Why random numbers in Bayes' Net Sampling


I am trying to wrap my head around sampling in Bayesian Networks (simple unoptimized prior sampling for now). From what I understand, the idea is to produce a limited number of samples and see, how they propagate through the network. I do not understand, why a random number generator is necessary for this process.

Suppose you have a random variable node with a Conditional Probability Distribution (CPD) as follows:

| Color | P(Color) |
|------------------|
| Red   | 0.1      |
| Green | 0.2      |
| Blue  | 0.7      |

Then the introductions I could find say, that for each sample you want to take, you should call a random()-function yielding e.g. something in [0.0, 1.0), and then check, into which sub-interval Red:[0.0, 0.1), Green:[0.1, 0.3) or Blue: [0.3, 1.0) it falls.

My question is, why even call a random number generator? After all, you have your probabilities right in front of you. If you decide ahead of time, that you want to create an amount n of samples, couldn't you just have 0.1*n samples be Red, 0.2*n samples be Green and 0.7*n samples be Blue? For a child node with its CPD, you could then split up all red, green and blue samples according to their respective conditional probabilities, again without using a random number generator.

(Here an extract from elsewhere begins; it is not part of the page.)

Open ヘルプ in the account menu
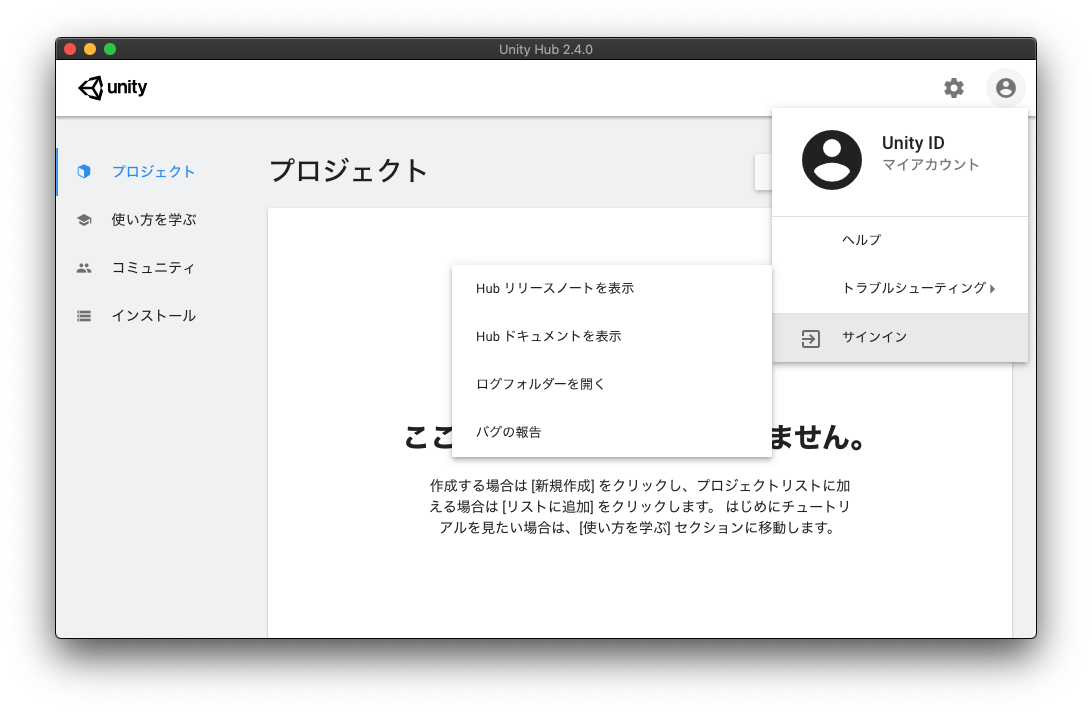The height and width of the screenshot is (712, 1092). pyautogui.click(x=861, y=240)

This would still be an approximation, since you're still not reasoning over the complete Joint Probability Distribution. And in the limit this should still approach the correct conditional probabilities for n --> infinity, shouldn't it?


Solution

  • The following are comments from Hernan C. Vazquez, taken from an exchange in the context of his first answer. Within this exchange, his comments answered my original question, so I thought I would post them as an answer here.

    You need random because If a sample isn't randomly selected, it will probably be biased in some way. You need to ensure that the data is representative of the population and the way to do this is through a random number generator.

    In other words, you can have heads or tails with 0.5 each one. If I want to take 2 samples (n = 2), and I use 0.5 * n then I have that for each time it comes out head or tail the following is the opposite, P (head | tail) = 1 and viceversa. And that's not a representative sample since P (head | tail) = 0.5. You are changing the rules of the game.